More stridently still, Christine Lagarde, the IMF’s managing director, starkly declared that the global economy faced a “threatening downward spiral” if it did not abandon fiscal austerity and instead switch to “growth-intensive measures”. More concretely, Lagarde said it was essential to recapitalise banks so as to “avert contagion” and “withstand the risks linked to the debt crisis and weak growth”. In other words, do an about-turn before it is too late.”

In other words, not only is Capital still flourishing in China with growth rates of around 10%, and in other parts of the world, but in the US and in Europe, Capital does have alternatives to austerity. It does not have to keep digging a bigger hole.
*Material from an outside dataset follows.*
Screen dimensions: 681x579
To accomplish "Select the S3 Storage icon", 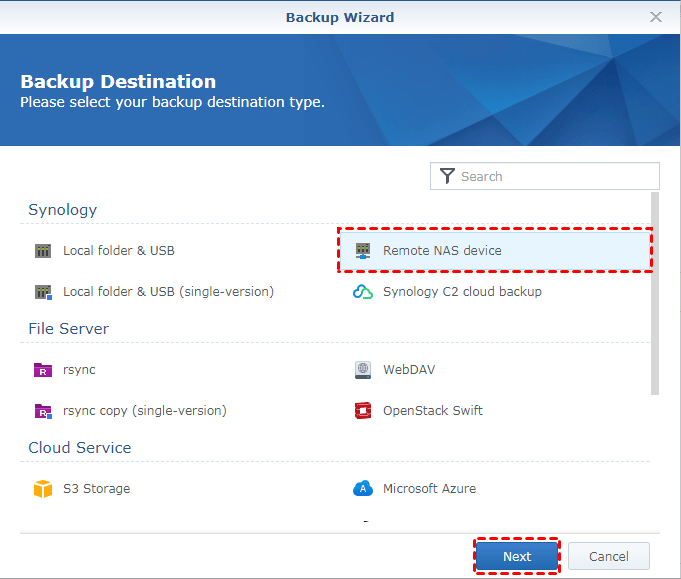I will 43,489.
And, in fact, the introduction of effective fiscal stimulus in the US in 2009/10, and in the UK by Labour, as well as in Brazil and elsewhere demonstrated that these alternatives could be very effective. In the US they led to growth rates of up to 5%. In the UK, and elsewhere as the OECD data show, they led to a traditional “V” shaped recovery prior to the talking down of the economy by the Liberal-Tories at the beginning of 2010, and their subsequent austerity programme.

But, Comrade Ford and the CPGB, along with all the others on the Left who have been arguing for the last couple of years that the austerity measures were a necessary Capital Logic, being carried out by Capitalist Governments, and States now have a problem in explaining why all of these organisations and representatives of global Capitalism are arguing the exact opposite, why they are arguing, rather as he puts it that “all the various austerity programmes, (which) look more and more like an act of collective economic suicide”!!!
It appears that the CPGB at least, have recognised that the Tea Partiers, the Liberal-Tories and so on were not after all arguing for the interests of the ruling class, but were instead putting forward policies that were going to cast them into the abyss!